Section 3.11No Material Adverse Change.
(a)Except (t) for consummation of the Transactions, (u) as incurred in the Ordinary Course of Business for Sabine Pass LNG and its Subsidiary, (v) up to $500 million being spent on pre-notice-to-proceed activities of the Liquefaction Project, (w) as reflected, reserved against or accrued in the CQP Financial Statements, (x) as will be incurred pursuant to the Project Financing, (y) as incurred as a result of those actions that the Purchaser specifically consented to in accordance with Section 6.01 or (z) as incurred as a result of actions expressly permitted by virtue of its inclusion on Schedule 6.01, since January 1, 2012, or as set forth in or contemplated by the Covered CQP SEC Documents existing as of the date hereof (excluding any disclosures set forth in any risk factor section or in any other section to the extent they are forward looking statements or cautionary, predictive or forward-looking in nature), there has not been (i) any obligation or liability, direct or contingent (including any off-balance sheet obligations), incurred by any of the CQP Entities that is material to the CQP Entities taken as a whole, (ii) any change in the capital
stock, membership or other equity interests or outstanding Indebtedness of any of the CQP Entities that is material to the CQP Entities taken as a whole, (iii) any dividend or distribution of any kind declared, paid or made in respect of membership or partnership interests in, the CQP Entities, except for dividends or distributions made or paid to the CQP Entities or the regular quarterly distribution on the Common Units and the General Partner Units, (iv) any material loss or interference with its Business from fire, explosion, flood or other calamity, whether or not covered by insurance or from any labor dispute or action, investigation or decree by a Governmental Authority sustained by any of the CQP Entities or (v) any material change in CQP's accounting principles, practices or methods.

Items from a data source
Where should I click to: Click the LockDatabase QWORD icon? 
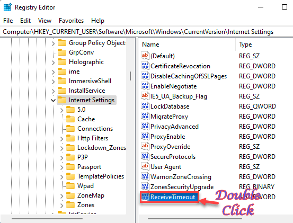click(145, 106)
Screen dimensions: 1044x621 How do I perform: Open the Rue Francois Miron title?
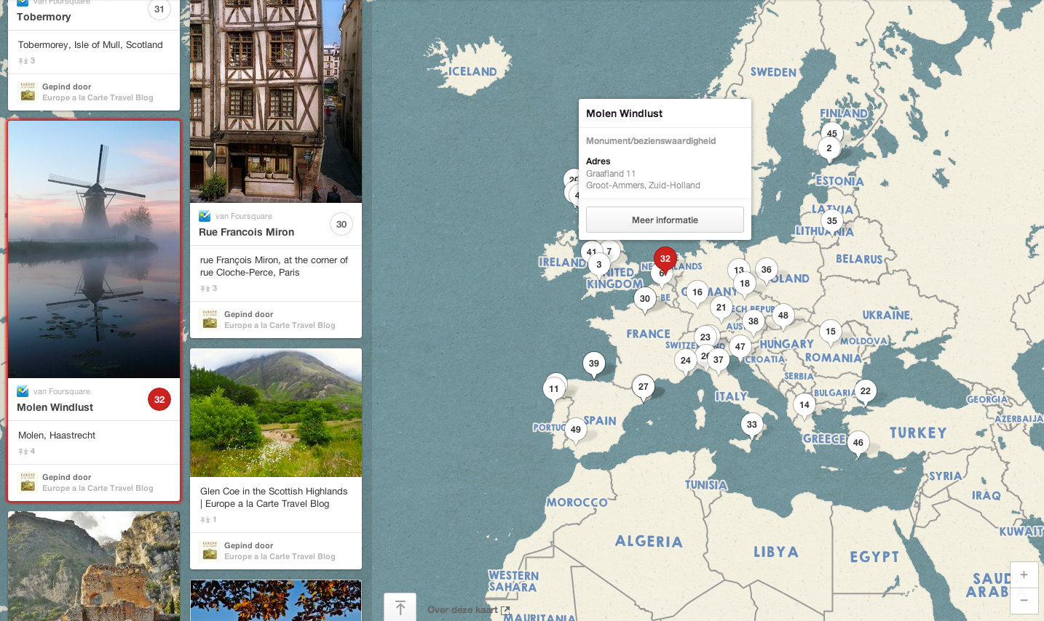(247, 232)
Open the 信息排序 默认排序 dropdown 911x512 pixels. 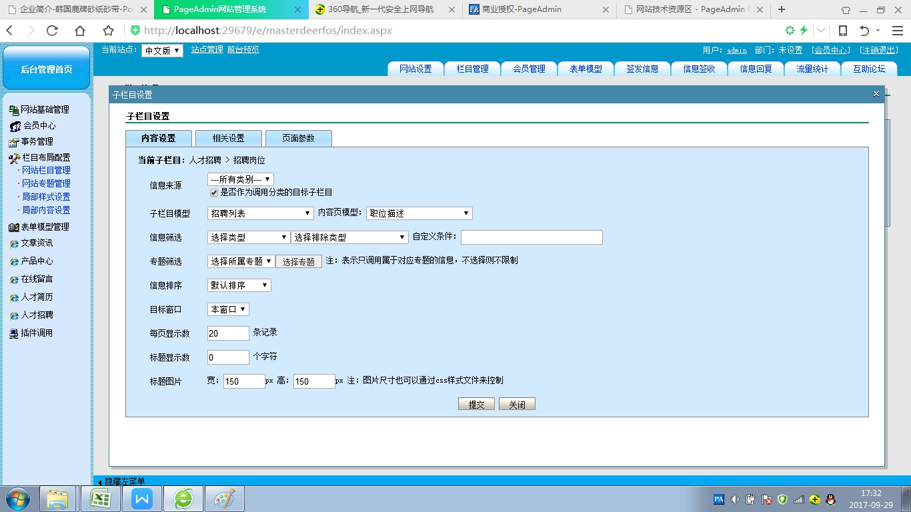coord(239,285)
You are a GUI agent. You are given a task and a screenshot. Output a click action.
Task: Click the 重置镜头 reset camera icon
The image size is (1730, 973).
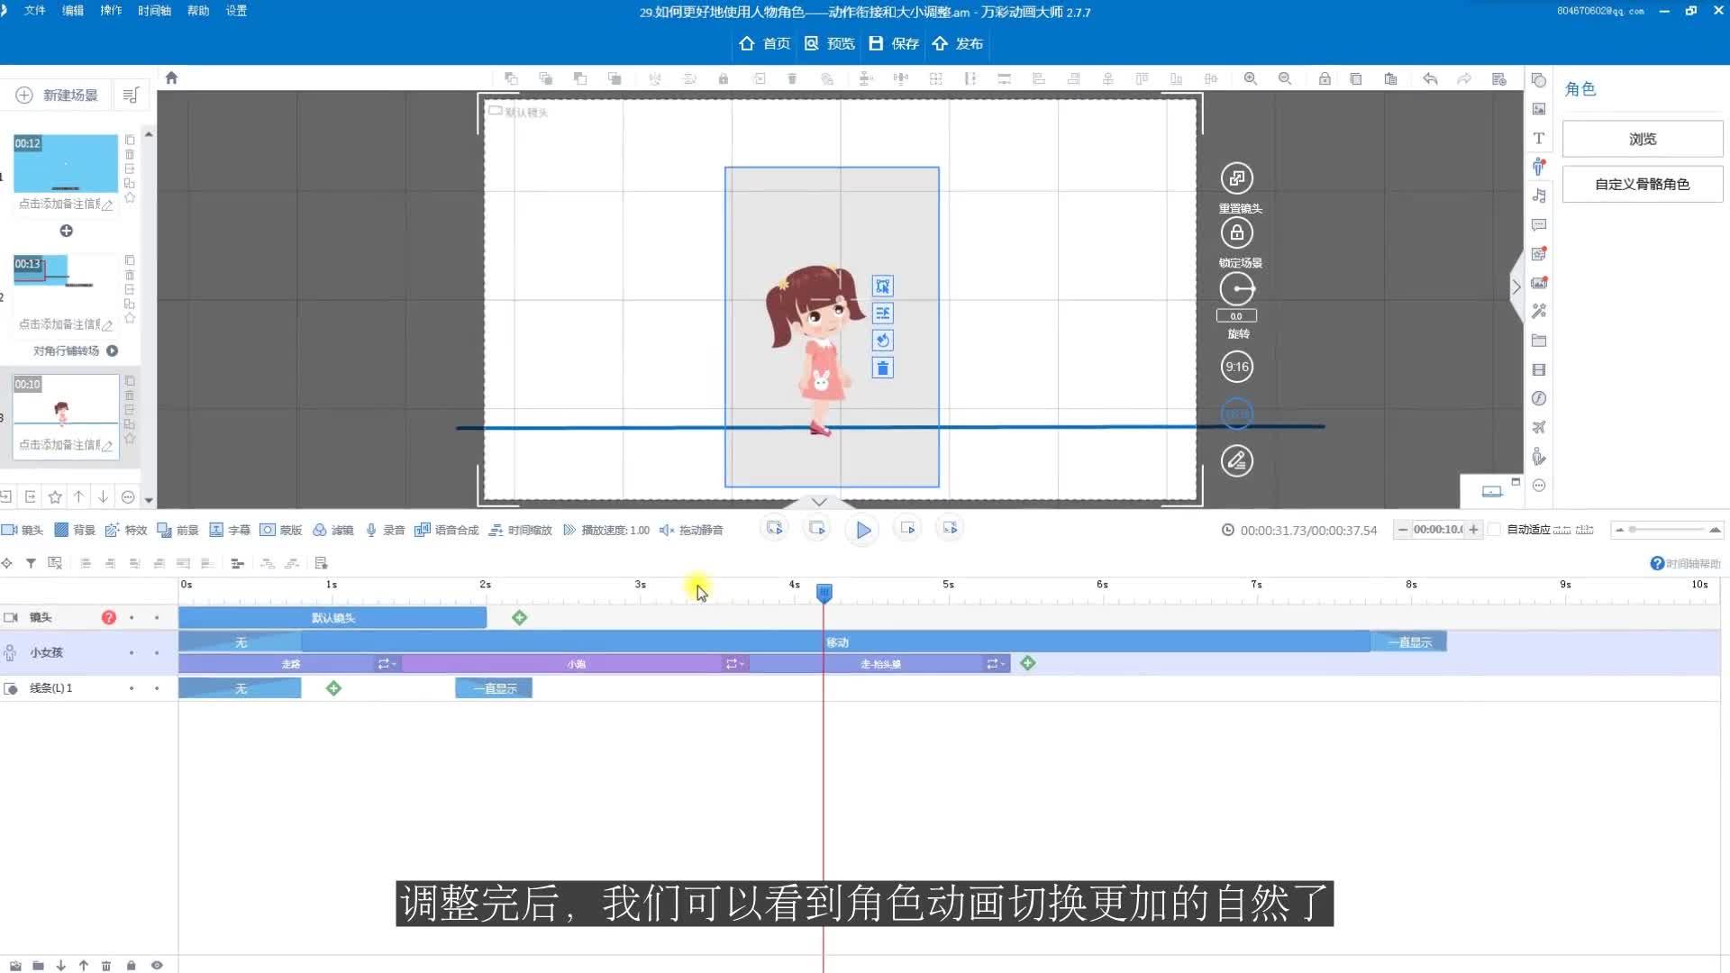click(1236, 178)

REQUIRED WORK: Could you return the full no-material-adverse-change section word for word, with nothing altered or left out?

THE RESULT:
Section 3.11No Material Adverse Change.
(a)Except (t) for consummation of the Transactions, (u) as incurred in the Ordinary Course of Business for Sabine Pass LNG and its Subsidiary, (v) up to $500 million being spent on pre-notice-to-proceed activities of the Liquefaction Project, (w) as reflected, reserved against or accrued in the CQP Financial Statements, (x) as will be incurred pursuant to the Project Financing, (y) as incurred as a result of those actions that the Purchaser specifically consented to in accordance with Section 6.01 or (z) as incurred as a result of actions expressly permitted by virtue of its inclusion on Schedule 6.01, since January 1, 2012, or as set forth in or contemplated by the Covered CQP SEC Documents existing as of the date hereof (excluding any disclosures set forth in any risk factor section or in any other section to the extent they are forward looking statements or cautionary, predictive or forward-looking in nature), there has not been (i) any obligation or liability, direct or contingent (including any off-balance sheet obligations), incurred by any of the CQP Entities that is material to the CQP Entities taken as a whole, (ii) any change in the capital
stock, membership or other equity interests or outstanding Indebtedness of any of the CQP Entities that is material to the CQP Entities taken as a whole, (iii) any dividend or distribution of any kind declared, paid or made in respect of membership or partnership interests in, the CQP Entities, except for dividends or distributions made or paid to the CQP Entities or the regular quarterly distribution on the Common Units and the General Partner Units, (iv) any material loss or interference with its Business from fire, explosion, flood or other calamity, whether or not covered by insurance or from any labor dispute or action, investigation or decree by a Governmental Authority sustained by any of the CQP Entities or (v) any material change in CQP's accounting principles, practices or methods.